▶ [Exercise requirements]
a) Name every aggregation operator that appears in the pipeline code in the MongoDB thread, each one once.
b) Reproduce the passage of the MongoDB thread that begins at the words "The question is" and stops after the words "multiple fields simultaneously.".

▶ [Quoted text]
How to get argmax/argmin of multiple fields simultaneously in mongodb? - mongodb

Here's the data example I'm working with.
[
{
"uid": "111",
"a": 1,
"b": 3,
"c": 1,
},
{
"uid": "222",
"a": 2,
"b": 2,
"c": 2
},
{
"uid": "333",
"a": 3,
"b": 1,
"c": 3
}
]
Then I want to perform argmax on fields "a" and "b", and argmin on field "c" and return the "uid" as the result.
For example:
For "a", it's maximum value is 3, the corresponding "uid" is "333", so argmax of "a" should be "uid" : "333".
The question is what query should be executed so that I can get the result as below?
[
{
"argmax_of_a": "333",
"argmax_of_b": "111",
"argmin_of_c": "111",
}
]
Here's the code snipped I'm playing with https://mongoplayground.net/p/gEDuHd-aCiZ
I can find someway to get argmax/argmin of one specific field, but I have no idea how to work on multiple fields simultaneously.
Thanks in advance!

give this aggreation pipeline a try:
db.collection.aggregate(
[
{
$group: {
_id: null,
a: { $push: { uid: '$uid', val: '$a' } },
b: { $push: { uid: '$uid', val: '$b' } },
c: { $push: { uid: '$uid', val: '$c' } }
}
},
{
$project: {
_id: 0,
max_of_a: { $arrayElemAt: ["$a", { $indexOfArray: ["$a.val", { $max: '$a.val' }] }] },
max_of_b: { $arrayElemAt: ["$b", { $indexOfArray: ["$b.val", { $max: '$b.val' }] }] },
max_of_c: { $arrayElemAt: ["$c", { $indexOfArray: ["$c.val", { $max: '$c.val' }] }] }
}
},
{
$project: {
arg_max_of_a: '$max_of_a.uid',
arg_max_of_b: '$max_of_b.uid',
arg_max_of_c: '$max_of_c.uid'
}
}
])

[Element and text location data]

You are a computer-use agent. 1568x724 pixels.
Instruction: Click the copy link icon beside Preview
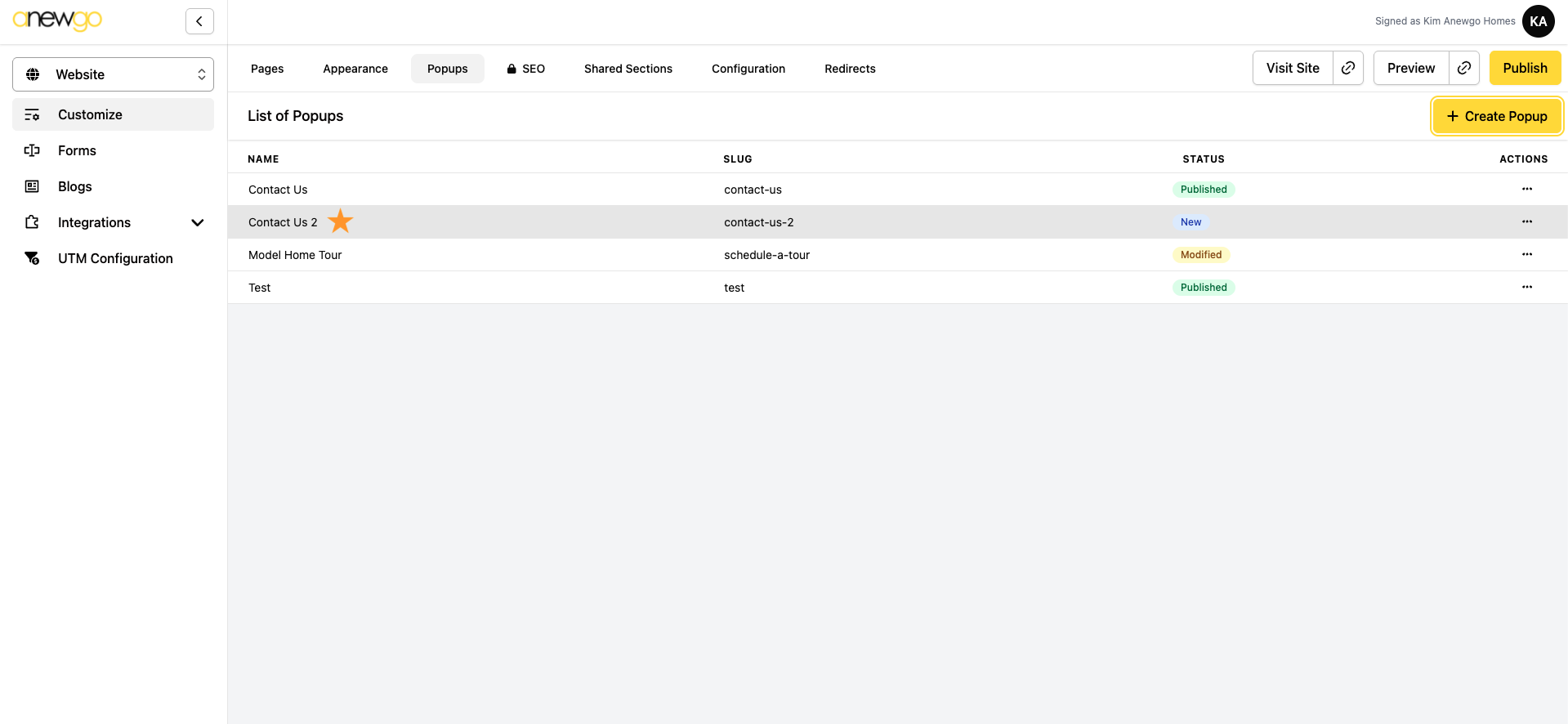1464,68
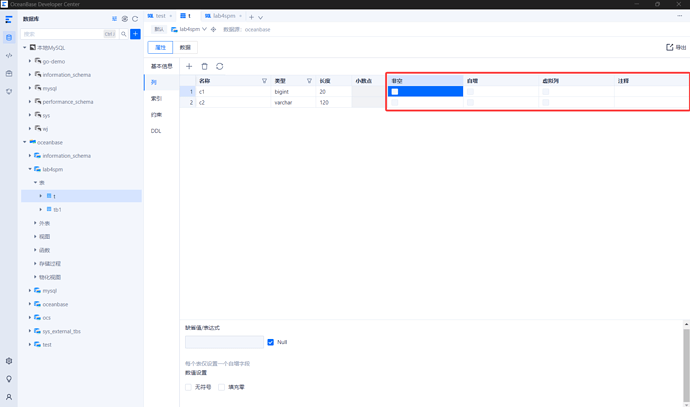The image size is (690, 407).
Task: Select the 索引 section tab
Action: pyautogui.click(x=156, y=98)
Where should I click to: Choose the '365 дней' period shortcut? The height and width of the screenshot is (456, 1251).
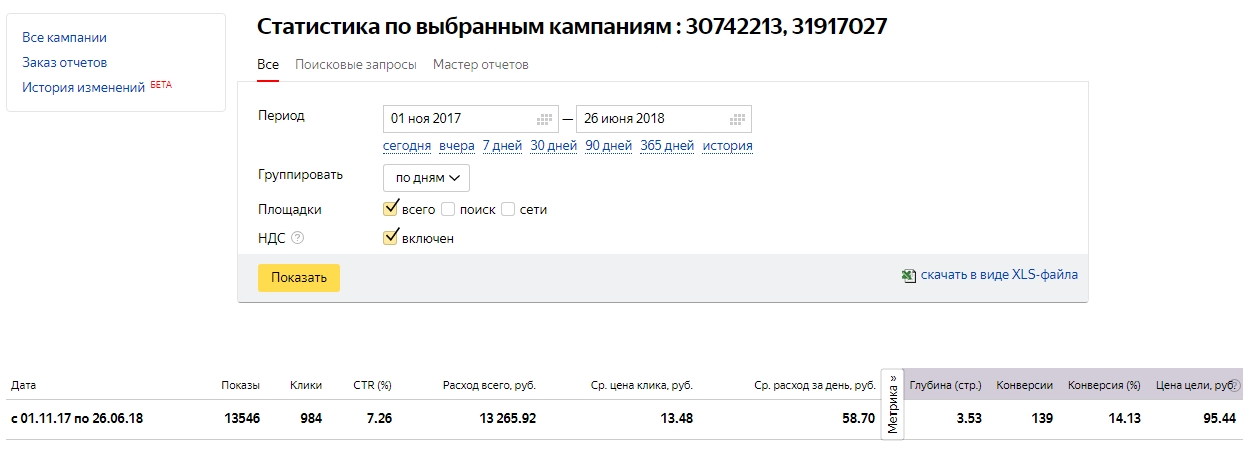[x=667, y=146]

▶ [Responses in order]
a) $group, $push, $project, $arrayElemAt, $indexOfArray, $max

b)
The question is what query should be executed so that I can get the result as below?
[
{
"argmax_of_a": "333",
"argmax_of_b": "111",
"argmin_of_c": "111",
}
]
Here's the code snipped I'm playing with https://mongoplayground.net/p/gEDuHd-aCiZ
I can find someway to get argmax/argmin of one specific field, but I have no idea how to work on multiple fields simultaneously.